UP 简历 - 让 Agent 帮你写简历找工作
ReviewAudited by ClawScan on May 10, 2026.
Overview
This is mostly a coherent resume and job-search helper, but its job-monitoring workflow creates persistent scheduled tasks and includes an unsafe cron cleanup instruction that could remove unrelated user jobs.
Install only if you are comfortable connecting an UPCV API key and letting the assistant read and edit resume data. Be especially careful with the job-monitor feature: review any generated cron or launchd task before enabling it, and do not use `crontab -r` to stop it unless you truly intend to remove all cron jobs.
Findings (5)
Artifact-based informational review of SKILL.md, metadata, install specs, static scan signals, and capability signals. ClawScan does not execute the skill or run runtime probes.
If the agent gives or runs this stop command, the user could lose unrelated scheduled tasks on their machine.
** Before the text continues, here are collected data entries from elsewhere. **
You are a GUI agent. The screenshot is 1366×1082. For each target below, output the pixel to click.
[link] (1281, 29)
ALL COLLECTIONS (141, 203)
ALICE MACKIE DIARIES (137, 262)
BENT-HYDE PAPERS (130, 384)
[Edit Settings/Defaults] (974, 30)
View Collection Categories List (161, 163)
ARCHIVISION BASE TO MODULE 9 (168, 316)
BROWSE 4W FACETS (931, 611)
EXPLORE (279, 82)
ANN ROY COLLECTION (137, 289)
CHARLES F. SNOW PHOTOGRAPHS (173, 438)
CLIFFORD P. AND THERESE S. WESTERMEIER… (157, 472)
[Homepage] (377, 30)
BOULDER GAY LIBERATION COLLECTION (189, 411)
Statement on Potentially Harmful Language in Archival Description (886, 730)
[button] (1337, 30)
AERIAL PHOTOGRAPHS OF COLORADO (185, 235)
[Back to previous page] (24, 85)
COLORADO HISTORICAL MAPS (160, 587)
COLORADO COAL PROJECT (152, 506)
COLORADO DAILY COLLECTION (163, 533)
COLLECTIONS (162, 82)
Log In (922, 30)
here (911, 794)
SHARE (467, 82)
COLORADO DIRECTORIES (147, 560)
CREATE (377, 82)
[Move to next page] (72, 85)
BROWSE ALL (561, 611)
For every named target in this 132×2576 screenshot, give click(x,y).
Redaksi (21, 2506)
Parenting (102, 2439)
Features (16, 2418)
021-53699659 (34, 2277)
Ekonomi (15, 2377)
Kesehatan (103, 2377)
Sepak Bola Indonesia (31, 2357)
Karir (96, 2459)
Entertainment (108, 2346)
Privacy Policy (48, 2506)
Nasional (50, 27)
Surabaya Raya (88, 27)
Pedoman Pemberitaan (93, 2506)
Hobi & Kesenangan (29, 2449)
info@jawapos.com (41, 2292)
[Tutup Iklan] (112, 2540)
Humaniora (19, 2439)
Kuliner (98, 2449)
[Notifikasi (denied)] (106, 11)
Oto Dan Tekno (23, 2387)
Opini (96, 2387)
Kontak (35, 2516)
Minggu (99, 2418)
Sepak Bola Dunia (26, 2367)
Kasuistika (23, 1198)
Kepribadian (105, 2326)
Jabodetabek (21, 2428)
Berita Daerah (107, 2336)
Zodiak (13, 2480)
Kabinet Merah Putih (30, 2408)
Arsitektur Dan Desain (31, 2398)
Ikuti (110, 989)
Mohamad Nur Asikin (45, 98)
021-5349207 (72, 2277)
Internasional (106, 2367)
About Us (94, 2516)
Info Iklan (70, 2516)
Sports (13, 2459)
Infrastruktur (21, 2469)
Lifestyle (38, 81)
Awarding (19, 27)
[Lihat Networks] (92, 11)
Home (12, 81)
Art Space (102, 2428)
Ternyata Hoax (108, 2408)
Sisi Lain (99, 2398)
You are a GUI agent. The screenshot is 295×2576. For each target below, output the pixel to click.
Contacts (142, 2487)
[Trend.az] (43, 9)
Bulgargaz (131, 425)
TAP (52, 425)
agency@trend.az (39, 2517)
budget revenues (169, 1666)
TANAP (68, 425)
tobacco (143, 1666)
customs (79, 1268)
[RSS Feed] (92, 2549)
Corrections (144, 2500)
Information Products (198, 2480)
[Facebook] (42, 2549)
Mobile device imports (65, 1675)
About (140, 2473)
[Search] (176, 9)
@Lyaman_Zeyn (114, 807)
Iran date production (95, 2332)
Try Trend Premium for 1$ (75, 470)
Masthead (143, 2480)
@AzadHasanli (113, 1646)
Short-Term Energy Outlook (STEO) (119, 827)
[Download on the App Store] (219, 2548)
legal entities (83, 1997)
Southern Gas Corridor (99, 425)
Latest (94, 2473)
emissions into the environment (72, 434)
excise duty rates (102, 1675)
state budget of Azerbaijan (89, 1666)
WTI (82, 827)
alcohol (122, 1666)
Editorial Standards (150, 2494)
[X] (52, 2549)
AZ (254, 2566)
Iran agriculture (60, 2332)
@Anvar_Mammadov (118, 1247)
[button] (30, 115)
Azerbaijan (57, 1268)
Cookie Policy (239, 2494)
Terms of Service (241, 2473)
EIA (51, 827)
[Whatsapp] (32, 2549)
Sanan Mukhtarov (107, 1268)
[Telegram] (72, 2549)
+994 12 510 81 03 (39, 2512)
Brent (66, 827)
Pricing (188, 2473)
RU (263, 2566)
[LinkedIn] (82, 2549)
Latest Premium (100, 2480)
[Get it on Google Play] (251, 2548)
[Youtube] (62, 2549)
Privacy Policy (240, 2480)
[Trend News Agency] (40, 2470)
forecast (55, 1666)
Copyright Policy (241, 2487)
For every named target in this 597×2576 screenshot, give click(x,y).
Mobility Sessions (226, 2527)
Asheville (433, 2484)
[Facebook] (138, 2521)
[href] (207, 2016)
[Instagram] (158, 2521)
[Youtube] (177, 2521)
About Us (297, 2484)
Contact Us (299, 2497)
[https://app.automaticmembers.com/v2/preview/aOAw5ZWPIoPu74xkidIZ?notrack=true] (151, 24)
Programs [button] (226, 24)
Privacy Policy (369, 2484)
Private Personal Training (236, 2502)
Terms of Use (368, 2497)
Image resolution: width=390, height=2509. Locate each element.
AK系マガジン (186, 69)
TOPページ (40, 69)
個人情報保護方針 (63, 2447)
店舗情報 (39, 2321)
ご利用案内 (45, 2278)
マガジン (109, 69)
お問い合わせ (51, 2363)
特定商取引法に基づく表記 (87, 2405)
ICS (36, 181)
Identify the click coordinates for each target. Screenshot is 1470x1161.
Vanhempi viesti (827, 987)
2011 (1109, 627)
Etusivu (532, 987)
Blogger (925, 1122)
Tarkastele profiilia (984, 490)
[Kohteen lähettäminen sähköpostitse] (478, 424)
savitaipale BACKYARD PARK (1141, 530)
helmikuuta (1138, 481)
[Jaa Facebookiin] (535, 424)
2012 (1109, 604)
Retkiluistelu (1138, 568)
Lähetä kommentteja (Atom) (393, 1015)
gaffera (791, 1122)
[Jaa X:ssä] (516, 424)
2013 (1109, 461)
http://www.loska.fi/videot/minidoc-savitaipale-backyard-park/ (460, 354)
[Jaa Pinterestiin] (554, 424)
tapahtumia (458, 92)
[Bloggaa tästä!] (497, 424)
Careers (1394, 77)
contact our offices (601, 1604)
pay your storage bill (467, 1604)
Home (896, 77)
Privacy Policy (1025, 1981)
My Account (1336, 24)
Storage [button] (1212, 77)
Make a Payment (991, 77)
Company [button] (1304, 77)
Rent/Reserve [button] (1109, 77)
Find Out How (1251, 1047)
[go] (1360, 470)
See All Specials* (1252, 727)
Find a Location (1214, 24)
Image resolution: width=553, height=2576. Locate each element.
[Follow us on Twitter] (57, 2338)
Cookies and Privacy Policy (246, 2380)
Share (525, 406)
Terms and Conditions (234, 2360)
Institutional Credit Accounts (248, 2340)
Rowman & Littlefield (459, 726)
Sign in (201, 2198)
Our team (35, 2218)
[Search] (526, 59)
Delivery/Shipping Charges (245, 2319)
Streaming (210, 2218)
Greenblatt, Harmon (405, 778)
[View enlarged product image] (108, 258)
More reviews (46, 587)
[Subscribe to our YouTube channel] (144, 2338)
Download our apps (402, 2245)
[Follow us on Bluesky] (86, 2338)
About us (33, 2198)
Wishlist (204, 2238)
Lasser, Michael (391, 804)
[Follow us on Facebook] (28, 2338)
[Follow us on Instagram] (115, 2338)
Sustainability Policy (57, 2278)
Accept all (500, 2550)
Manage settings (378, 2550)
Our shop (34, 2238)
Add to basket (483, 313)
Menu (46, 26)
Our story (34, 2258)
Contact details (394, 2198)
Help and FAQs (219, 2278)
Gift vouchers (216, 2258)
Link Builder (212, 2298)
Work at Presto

`crontab -r` removes the user's entire crontab, not just the monitor entry created by this skill. That is an overbroad and potentially destructive cleanup instruction.
如何停止监控(提供 launchctl unload / crontab -r 命令)
Replace `crontab -r` with instructions that remove only the generated monitor line, such as `crontab -e` and deleting the specific entry, and require explicit user confirmation before changing scheduled tasks.
The assistant may run scheduled job-search queries and generate reports even when the user is not actively chatting.
The skill intentionally creates a persistent scheduled monitor that runs periodically, which is disclosed and purpose-aligned but important for users to understand.
创建 `monitor.sh` 脚本 + launchd/cron 定时任务
Only enable monitoring if you want ongoing background execution, review the generated script and schedule, and keep a safe stop procedure.
Installing the MCP server means trusting external package code and the UPCV service with the API key and resume/job-search operations.
The skill relies on an external npm-distributed MCP server that is not included in the reviewed artifacts and is not pinned to a version.
claude mcp add upcv -- npx @upcv/mcp-server --api-key YOUR_API_KEY
Verify the package source, consider pinning a known version, and use a revocable API key.
The assistant can read, edit, print, and potentially delete resumes in the connected account.
The skill can access and mutate resume data through the user's UPCV account, including deletion, which is expected for a resume editor but sensitive.
`resume.get` | 获取简历完整数据 ... `resume.delete` | 删除简历
Review changes before applying them, require explicit confirmation for destructive actions, and revoke the API key if you stop using the skill.
Future application guidance may rely on old or incorrect locally stored ATS notes.
The skill persists ATS form-structure notes for reuse across applications. This is purpose-aligned, but persistent records can become stale or be over-trusted.
读取 memory 文件 `ats-records/` 目录 ... 将 ATS 表单结构记录到 memory 文件
Check reused ATS records before relying on them and avoid storing sensitive personal values such as ID numbers in these files.